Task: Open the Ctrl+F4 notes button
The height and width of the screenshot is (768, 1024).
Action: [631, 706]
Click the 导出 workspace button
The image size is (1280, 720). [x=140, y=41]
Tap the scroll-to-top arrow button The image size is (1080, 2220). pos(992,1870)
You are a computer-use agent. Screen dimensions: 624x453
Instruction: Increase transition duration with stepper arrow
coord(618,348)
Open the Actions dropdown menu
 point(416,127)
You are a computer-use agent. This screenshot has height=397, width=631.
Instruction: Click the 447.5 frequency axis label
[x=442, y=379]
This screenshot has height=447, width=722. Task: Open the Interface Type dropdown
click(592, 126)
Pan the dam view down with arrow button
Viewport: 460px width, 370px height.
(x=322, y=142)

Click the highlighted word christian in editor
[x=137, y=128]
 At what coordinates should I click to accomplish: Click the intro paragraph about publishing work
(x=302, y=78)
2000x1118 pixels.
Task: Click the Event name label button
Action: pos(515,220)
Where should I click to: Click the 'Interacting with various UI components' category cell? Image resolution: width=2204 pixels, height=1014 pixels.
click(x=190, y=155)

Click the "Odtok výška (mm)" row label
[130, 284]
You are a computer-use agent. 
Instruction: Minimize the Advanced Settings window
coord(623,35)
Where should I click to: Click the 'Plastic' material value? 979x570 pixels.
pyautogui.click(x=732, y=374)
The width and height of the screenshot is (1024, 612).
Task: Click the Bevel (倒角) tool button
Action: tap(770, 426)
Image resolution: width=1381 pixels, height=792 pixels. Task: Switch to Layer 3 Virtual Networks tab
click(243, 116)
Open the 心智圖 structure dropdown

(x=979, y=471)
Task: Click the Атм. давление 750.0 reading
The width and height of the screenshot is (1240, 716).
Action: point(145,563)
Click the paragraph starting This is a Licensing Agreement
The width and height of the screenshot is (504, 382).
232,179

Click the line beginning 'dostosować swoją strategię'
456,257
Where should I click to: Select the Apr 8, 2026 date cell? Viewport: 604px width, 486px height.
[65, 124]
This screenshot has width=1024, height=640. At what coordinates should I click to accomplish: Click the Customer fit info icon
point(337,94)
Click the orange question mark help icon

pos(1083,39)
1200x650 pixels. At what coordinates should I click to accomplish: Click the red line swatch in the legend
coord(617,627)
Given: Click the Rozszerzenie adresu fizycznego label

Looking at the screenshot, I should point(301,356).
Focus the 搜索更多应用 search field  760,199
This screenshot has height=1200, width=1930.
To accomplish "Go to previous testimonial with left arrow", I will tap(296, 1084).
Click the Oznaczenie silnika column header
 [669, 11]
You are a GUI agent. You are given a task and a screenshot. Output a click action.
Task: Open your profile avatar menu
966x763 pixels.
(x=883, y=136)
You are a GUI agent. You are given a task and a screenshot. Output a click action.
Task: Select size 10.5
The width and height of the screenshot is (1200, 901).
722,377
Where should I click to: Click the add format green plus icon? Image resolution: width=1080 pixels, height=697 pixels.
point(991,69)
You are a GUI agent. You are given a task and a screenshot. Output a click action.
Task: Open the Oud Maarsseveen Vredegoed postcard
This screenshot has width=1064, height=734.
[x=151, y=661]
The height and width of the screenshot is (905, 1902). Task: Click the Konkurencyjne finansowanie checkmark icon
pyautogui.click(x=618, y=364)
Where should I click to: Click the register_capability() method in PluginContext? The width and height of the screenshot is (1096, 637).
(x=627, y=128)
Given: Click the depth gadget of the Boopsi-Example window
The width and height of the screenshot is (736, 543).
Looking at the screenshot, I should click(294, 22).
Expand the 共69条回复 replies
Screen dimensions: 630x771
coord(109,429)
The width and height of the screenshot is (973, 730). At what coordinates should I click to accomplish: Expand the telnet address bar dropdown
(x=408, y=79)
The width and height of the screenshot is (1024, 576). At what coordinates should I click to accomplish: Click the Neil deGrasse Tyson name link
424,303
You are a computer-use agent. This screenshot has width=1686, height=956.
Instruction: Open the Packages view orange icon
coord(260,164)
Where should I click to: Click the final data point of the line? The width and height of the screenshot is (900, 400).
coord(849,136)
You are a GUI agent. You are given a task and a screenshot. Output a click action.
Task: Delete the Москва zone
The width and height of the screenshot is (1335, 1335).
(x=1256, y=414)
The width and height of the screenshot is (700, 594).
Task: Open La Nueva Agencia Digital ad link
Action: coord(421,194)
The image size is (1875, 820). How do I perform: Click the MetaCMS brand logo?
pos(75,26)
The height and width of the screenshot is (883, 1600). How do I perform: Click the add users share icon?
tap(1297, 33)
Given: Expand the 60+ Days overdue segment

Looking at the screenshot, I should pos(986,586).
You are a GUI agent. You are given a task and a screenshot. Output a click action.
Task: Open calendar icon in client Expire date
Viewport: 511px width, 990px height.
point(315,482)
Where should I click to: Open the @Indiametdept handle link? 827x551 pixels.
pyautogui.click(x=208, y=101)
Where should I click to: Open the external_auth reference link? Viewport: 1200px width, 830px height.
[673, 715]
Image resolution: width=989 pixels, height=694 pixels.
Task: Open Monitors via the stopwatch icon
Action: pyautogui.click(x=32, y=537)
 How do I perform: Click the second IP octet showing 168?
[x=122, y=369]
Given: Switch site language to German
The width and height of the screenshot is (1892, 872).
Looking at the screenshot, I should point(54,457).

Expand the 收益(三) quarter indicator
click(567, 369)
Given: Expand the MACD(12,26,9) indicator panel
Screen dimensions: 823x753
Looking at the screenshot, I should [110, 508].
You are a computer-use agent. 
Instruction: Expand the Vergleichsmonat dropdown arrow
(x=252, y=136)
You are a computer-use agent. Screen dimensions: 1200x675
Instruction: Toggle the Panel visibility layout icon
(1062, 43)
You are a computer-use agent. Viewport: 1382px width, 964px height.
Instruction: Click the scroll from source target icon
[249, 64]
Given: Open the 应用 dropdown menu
═══
The material above should be given again in full, exactly.

Task: Open the Ctrl+F4 notes button
The height and width of the screenshot is (768, 1024).
Action: [631, 706]
Click the 导出 workspace button
The image size is (1280, 720). [x=140, y=41]
Tap the scroll-to-top arrow button The image size is (1080, 2220). pos(992,1870)
You are a computer-use agent. Screen dimensions: 624x453
Instruction: Increase transition duration with stepper arrow
coord(618,348)
Open the Actions dropdown menu
 point(416,127)
You are a computer-use agent. This screenshot has height=397, width=631.
Instruction: Click the 447.5 frequency axis label
[x=442, y=379]
This screenshot has height=447, width=722. Task: Open the Interface Type dropdown
click(592, 126)
Pan the dam view down with arrow button
Viewport: 460px width, 370px height.
(x=322, y=142)

Click the highlighted word christian in editor
[x=137, y=128]
 At what coordinates should I click to accomplish: Click the intro paragraph about publishing work
(x=302, y=78)
2000x1118 pixels.
Task: Click the Event name label button
Action: pos(515,220)
Where should I click to: Click the 'Interacting with various UI components' category cell? Image resolution: width=2204 pixels, height=1014 pixels.
click(x=190, y=155)

Click the "Odtok výška (mm)" row label
[130, 284]
You are a computer-use agent. 
Instruction: Minimize the Advanced Settings window
coord(623,35)
Where should I click to: Click the 'Plastic' material value? 979x570 pixels.
pyautogui.click(x=732, y=374)
The width and height of the screenshot is (1024, 612).
Task: Click the Bevel (倒角) tool button
Action: tap(770, 426)
Image resolution: width=1381 pixels, height=792 pixels. Task: Switch to Layer 3 Virtual Networks tab
click(243, 116)
Open the 心智圖 structure dropdown

(x=979, y=471)
Task: Click the Атм. давление 750.0 reading
The width and height of the screenshot is (1240, 716).
Action: point(145,563)
Click the paragraph starting This is a Licensing Agreement
The width and height of the screenshot is (504, 382).
232,179

Click the line beginning 'dostosować swoją strategię'
456,257
Where should I click to: Select the Apr 8, 2026 date cell? Viewport: 604px width, 486px height.
[65, 124]
This screenshot has width=1024, height=640. At what coordinates should I click to accomplish: Click the Customer fit info icon
point(337,94)
Click the orange question mark help icon

pos(1083,39)
1200x650 pixels. At what coordinates should I click to accomplish: Click the red line swatch in the legend
coord(617,627)
Given: Click the Rozszerzenie adresu fizycznego label

Looking at the screenshot, I should point(301,356).
Focus the 搜索更多应用 search field  760,199
This screenshot has height=1200, width=1930.
To accomplish "Go to previous testimonial with left arrow", I will tap(296, 1084).
Click the Oznaczenie silnika column header
 [669, 11]
You are a GUI agent. You are given a task and a screenshot. Output a click action.
Task: Open your profile avatar menu
966x763 pixels.
(x=883, y=136)
You are a GUI agent. You are given a task and a screenshot. Output a click action.
Task: Select size 10.5
The width and height of the screenshot is (1200, 901).
722,377
Where should I click to: Click the add format green plus icon? Image resolution: width=1080 pixels, height=697 pixels.
point(991,69)
You are a GUI agent. You are given a task and a screenshot. Output a click action.
Task: Open the Oud Maarsseveen Vredegoed postcard
This screenshot has width=1064, height=734.
[x=151, y=661]
The height and width of the screenshot is (905, 1902). Task: Click the Konkurencyjne finansowanie checkmark icon
pyautogui.click(x=618, y=364)
Where should I click to: Click the register_capability() method in PluginContext? The width and height of the screenshot is (1096, 637).
(x=627, y=128)
Given: Click the depth gadget of the Boopsi-Example window
The width and height of the screenshot is (736, 543).
Looking at the screenshot, I should click(294, 22).
Expand the 共69条回复 replies
Screen dimensions: 630x771
coord(109,429)
The width and height of the screenshot is (973, 730). At what coordinates should I click to accomplish: Expand the telnet address bar dropdown
(x=408, y=79)
The width and height of the screenshot is (1024, 576). At what coordinates should I click to accomplish: Click the Neil deGrasse Tyson name link
424,303
You are a computer-use agent. This screenshot has width=1686, height=956.
Instruction: Open the Packages view orange icon
coord(260,164)
Where should I click to: Click the final data point of the line? The width and height of the screenshot is (900, 400).
coord(849,136)
You are a GUI agent. You are given a task and a screenshot. Output a click action.
Task: Delete the Москва zone
The width and height of the screenshot is (1335, 1335).
(x=1256, y=414)
The width and height of the screenshot is (700, 594).
Task: Open La Nueva Agencia Digital ad link
Action: coord(421,194)
The image size is (1875, 820). How do I perform: Click the MetaCMS brand logo?
pos(75,26)
The height and width of the screenshot is (883, 1600). How do I perform: Click the add users share icon?
tap(1297, 33)
Given: Expand the 60+ Days overdue segment

Looking at the screenshot, I should pos(986,586).
You are a GUI agent. You are given a task and a screenshot. Output a click action.
Task: Open calendar icon in client Expire date
Viewport: 511px width, 990px height.
point(315,482)
Where should I click to: Open the @Indiametdept handle link? 827x551 pixels.
pyautogui.click(x=208, y=101)
Where should I click to: Open the external_auth reference link? Viewport: 1200px width, 830px height.
[673, 715]
Image resolution: width=989 pixels, height=694 pixels.
Task: Open Monitors via the stopwatch icon
Action: pyautogui.click(x=32, y=537)
 How do I perform: Click the second IP octet showing 168?
[x=122, y=369]
Given: Switch site language to German
The width and height of the screenshot is (1892, 872).
Looking at the screenshot, I should point(54,457).

Expand the 收益(三) quarter indicator
click(567, 369)
Given: Expand the MACD(12,26,9) indicator panel
Screen dimensions: 823x753
Looking at the screenshot, I should [110, 508].
You are a computer-use agent. 
Instruction: Expand the Vergleichsmonat dropdown arrow
(x=252, y=136)
You are a computer-use agent. Screen dimensions: 1200x675
Instruction: Toggle the Panel visibility layout icon
(1062, 43)
You are a computer-use agent. Viewport: 1382px width, 964px height.
Instruction: Click the scroll from source target icon
[249, 64]
Given: Open the 应用 dropdown menu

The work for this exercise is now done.